Instructions for the task:
Copy the listing below, replacing "Task" with "Goal" and keeping everything else the same. Leave the pictures out of your copy.

**********

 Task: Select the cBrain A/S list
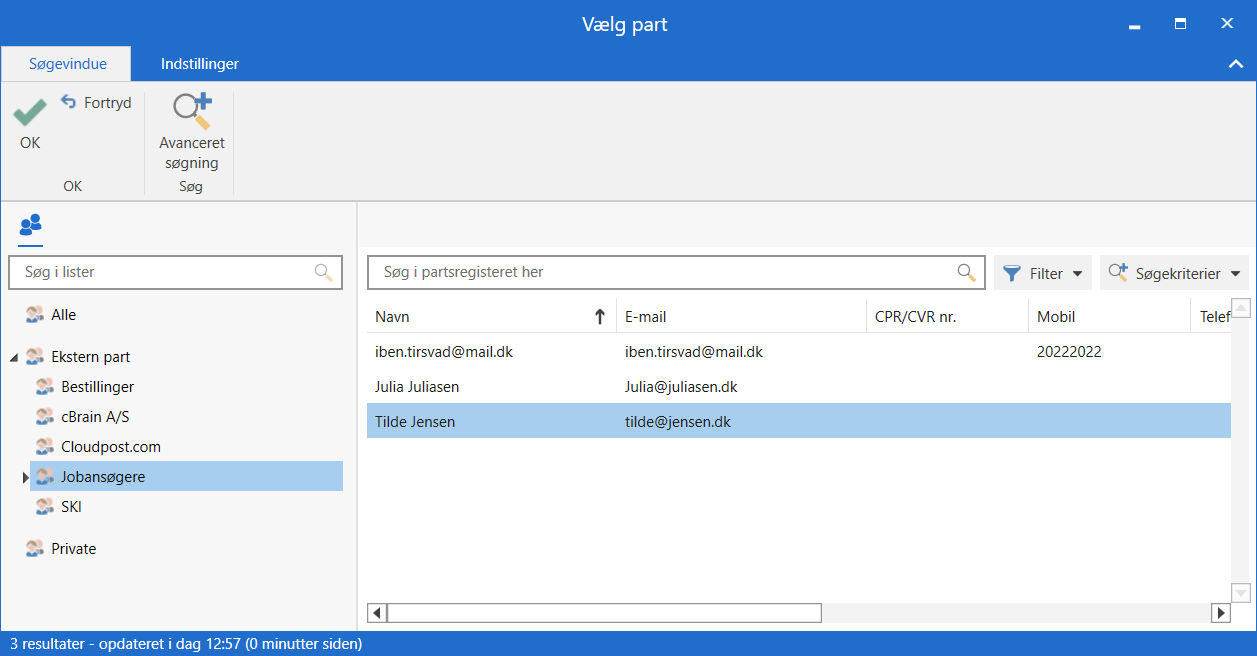[95, 417]
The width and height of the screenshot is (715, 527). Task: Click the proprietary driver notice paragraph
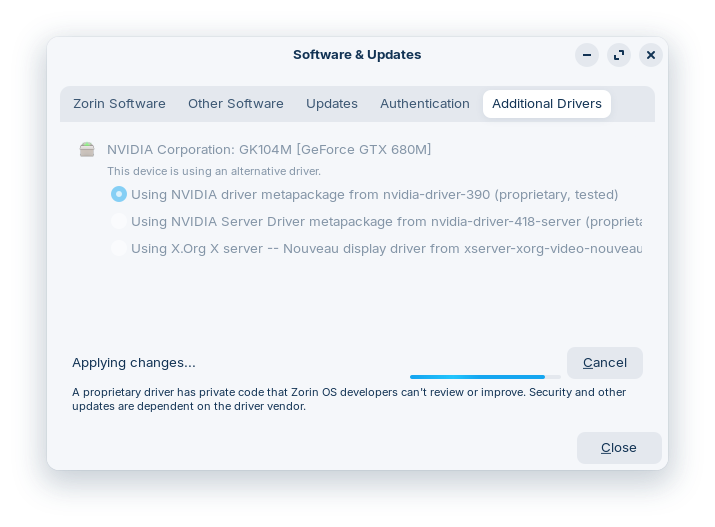(x=349, y=399)
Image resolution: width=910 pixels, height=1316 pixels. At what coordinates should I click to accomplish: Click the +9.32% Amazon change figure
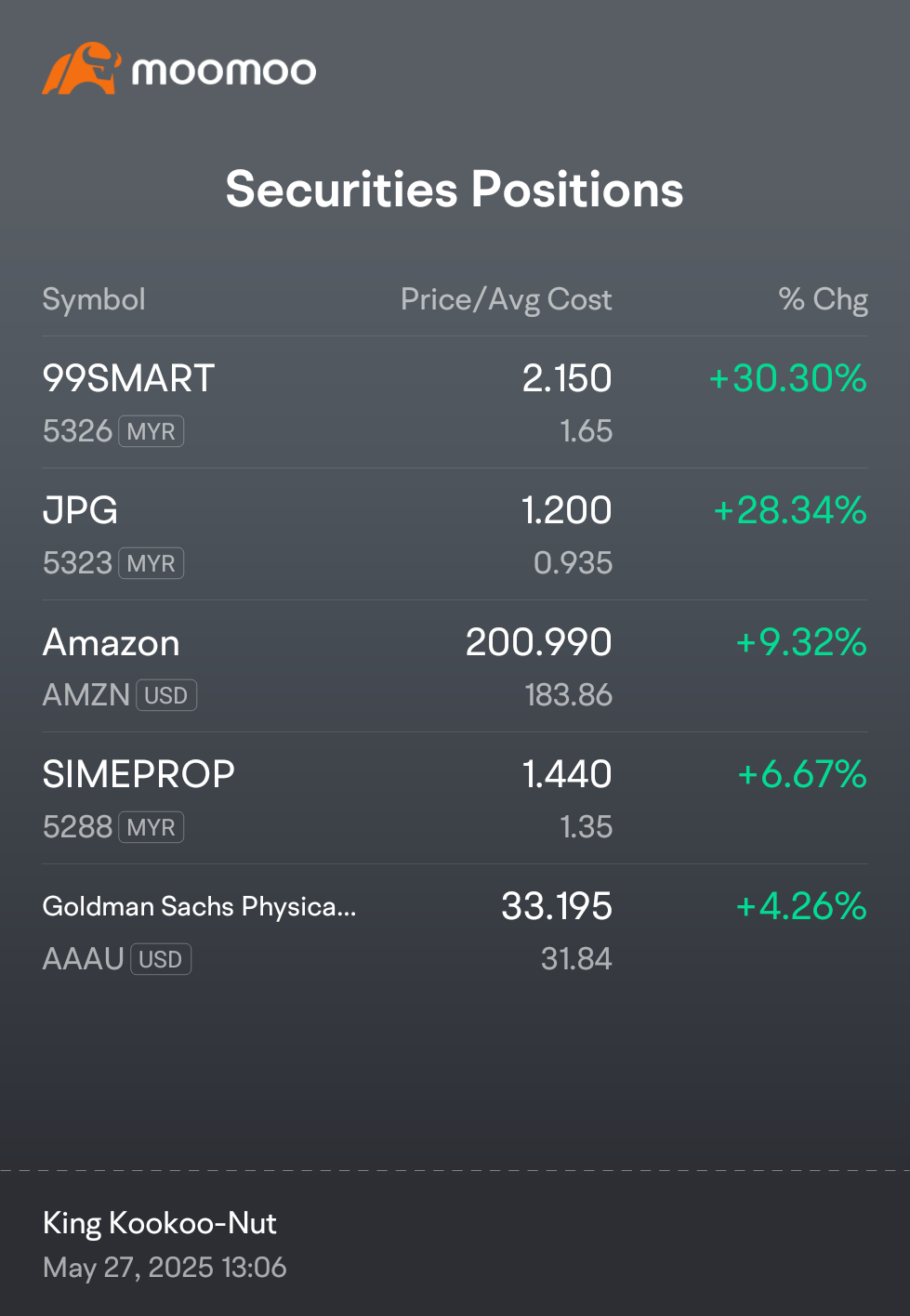[800, 642]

**********

Result:
 Goal: Select the cBrain A/S list
[95, 417]
The width and height of the screenshot is (715, 527). Goal: Click the proprietary driver notice paragraph
(x=349, y=399)
Image resolution: width=910 pixels, height=1316 pixels. At what coordinates should I click to accomplish: Click the +9.32% Amazon change figure
[800, 642]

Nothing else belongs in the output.